This project aims to build a movie recommendation system using machine learning techniques. The system leverages various Python packages such as numpy, pandas, ast, sklearn, and nltk for data processing, feature extraction, and natural language processing. Additionally, streamlit is used for developing a user-friendly web application to interact with the recommendation system.
- Movies Data: This dataset contains information about movies, including attributes such as budget, genres, homepage, id, keywords, original language, original title, overview,popularity, production companies, production countries, release date, revenue, runtime, spoken languages, status, tagline, title, vote average, and vote count.
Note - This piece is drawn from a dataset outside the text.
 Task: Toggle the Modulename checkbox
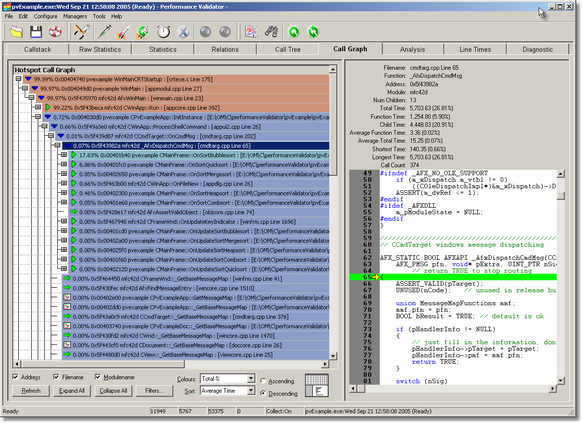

- Credits Data: This dataset includes information about the cast and crew of the movies, with attributes such as movie_id, title, cast, and crew.
- Merging Datasets: Merge the movies and credits datasets on the common attribute, typically movie_id or id.
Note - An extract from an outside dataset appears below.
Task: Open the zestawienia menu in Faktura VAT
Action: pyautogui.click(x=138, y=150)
- Cleaning and Transforming Data: - Handle missing values and inconsistencies. - Extract relevant information from nested columns such as genres, keywords, cast, and crew using the ast library.
- Natural Language Processing:Use the nltk library, particularly the 'PorterStemmer' class, to stem text data. This involves reducing words to their base or root form to ensure consistency in text-based features.
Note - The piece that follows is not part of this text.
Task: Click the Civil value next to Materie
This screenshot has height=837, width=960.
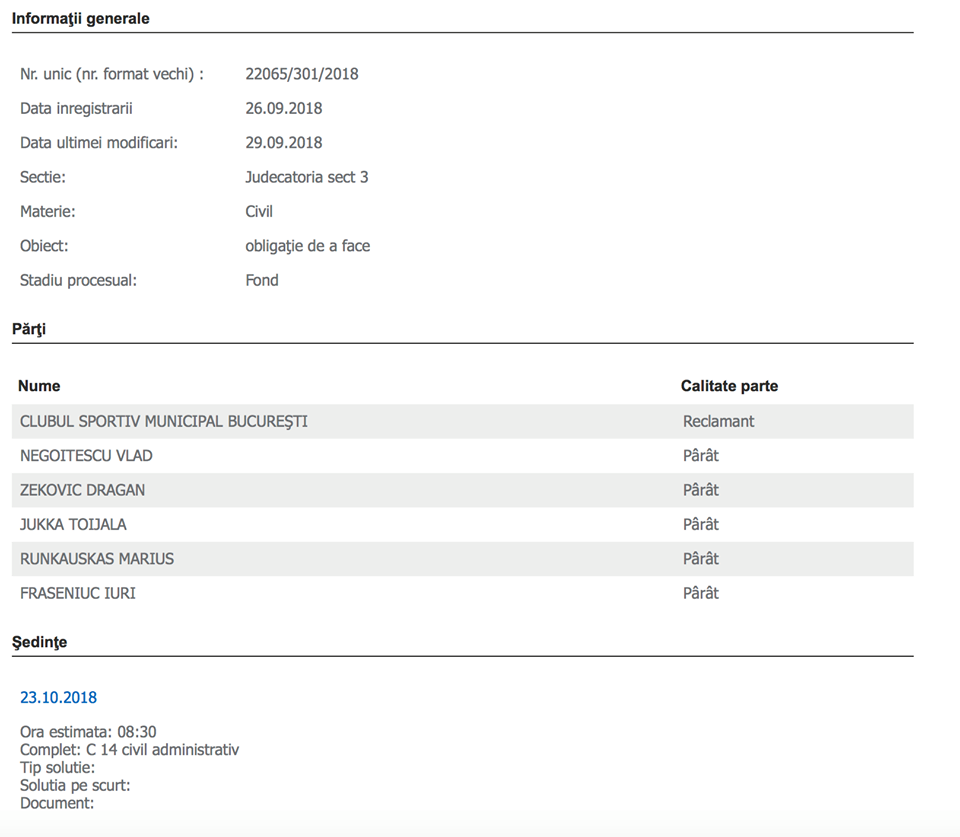Action: (259, 212)
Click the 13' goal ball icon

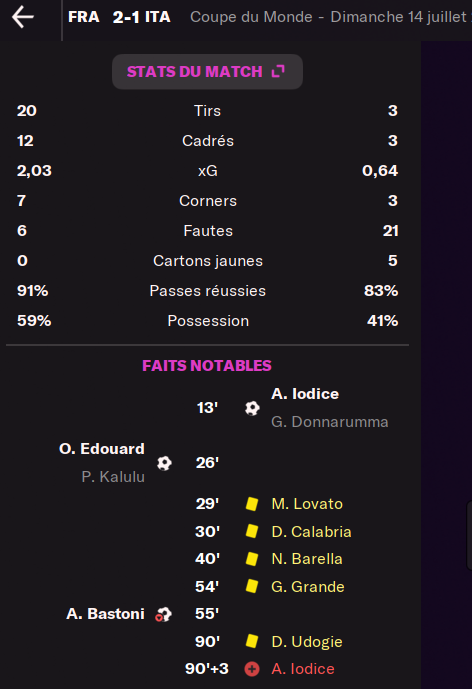point(252,408)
- Text Vectorization: Convert textual data such as genres, keywords, overview, cast, and crew into numerical vectors using techniques like TF-IDF (Term Frequency- Inverse Document Frequency) from sklearn.feature_extraction.
- Distance Calculation: Compute the cosine similarity between movie vectors. Cosine similarity is preferred over Euclidean distance due to its effectiveness in high-dimensional spaces and its ability to measure the cosine of the angle between vectors, indicating their orientation and, consequently, their similarity.
- Similarity Calculation:For each movie, calculate its similarity with every other movie using cosine similarity. Recommend movies based on the highest similarity scores.
- Building the App: - Use streamlit to develop an interactive web application. - Load the preprocessed data and model using pickle. - Create a user interface to input a movie title and fetch recommendations.
- API Integration:Use the requests library to fetch additional data from external APIs if needed (e.g.,movie posters, additional details).
This movie recommendation system effectively utilizes machine learning techniques and natural language processing to provide personalized movie suggestions. By integrating various Python libraries for data processing, feature extraction, and web application development, we deliver a robust and interactive user experience.